Diversification. Toutefois, ASN Calais ne fait pas que des câbles. L’entreprise a diversifié son offre, depuis la revalorisation d’anciens câbles téléphoniques sous-marins jusqu’au développement de capteurs sismiques pour l’extraction de pétrole – usage dédié aux productions pétrolières et gazières en mer. ASN propose bien plus que de la fabrication et de la pose de câbles.
La revalorisation est simple : les câbles usagés sont fendus dans la longueur pour récupérer le polyéthylène, puis les câbles de cuivre et d’acier restants sont désintégrés à l’aide d’un couteau et séparés par magnétisme. Ainsi, chaque partie des câbles usagés peut être revalorisée. Cet atelier de revalorisation a été primé en 2014.

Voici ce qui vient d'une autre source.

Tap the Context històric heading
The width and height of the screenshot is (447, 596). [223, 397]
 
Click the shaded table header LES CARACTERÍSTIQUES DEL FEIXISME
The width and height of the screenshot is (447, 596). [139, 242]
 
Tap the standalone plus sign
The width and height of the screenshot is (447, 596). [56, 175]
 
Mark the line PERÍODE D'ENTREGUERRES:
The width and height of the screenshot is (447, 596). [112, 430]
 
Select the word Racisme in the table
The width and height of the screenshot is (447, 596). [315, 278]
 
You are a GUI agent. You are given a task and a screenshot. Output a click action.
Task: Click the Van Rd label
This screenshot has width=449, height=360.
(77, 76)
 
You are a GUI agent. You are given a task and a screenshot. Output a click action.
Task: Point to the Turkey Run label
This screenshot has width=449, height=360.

D’autre part, le système de capteurs mis en place sur les poches de pétrole ou d’essence permet d’exploiter davantage ces réserves naturelles. De 35% d’une poche de pétrole, on peut avec ce système en extraire 50%. Le principe : le champ de capteurs posé sur la poche pétrolière émet un signal, récupère une réponse qui permet de quantifier le pétrole contenu. Le procédé permet aussi de détecter d’éventuelles failles sismiques dans les poches pétrolières, qui peuvent avoir des effets désastreux. Enfin, ASN possède quatre bateaux dédiés à la maintenance des 575 000 km de fibre optique d’ores et déjà posés au fond des océans.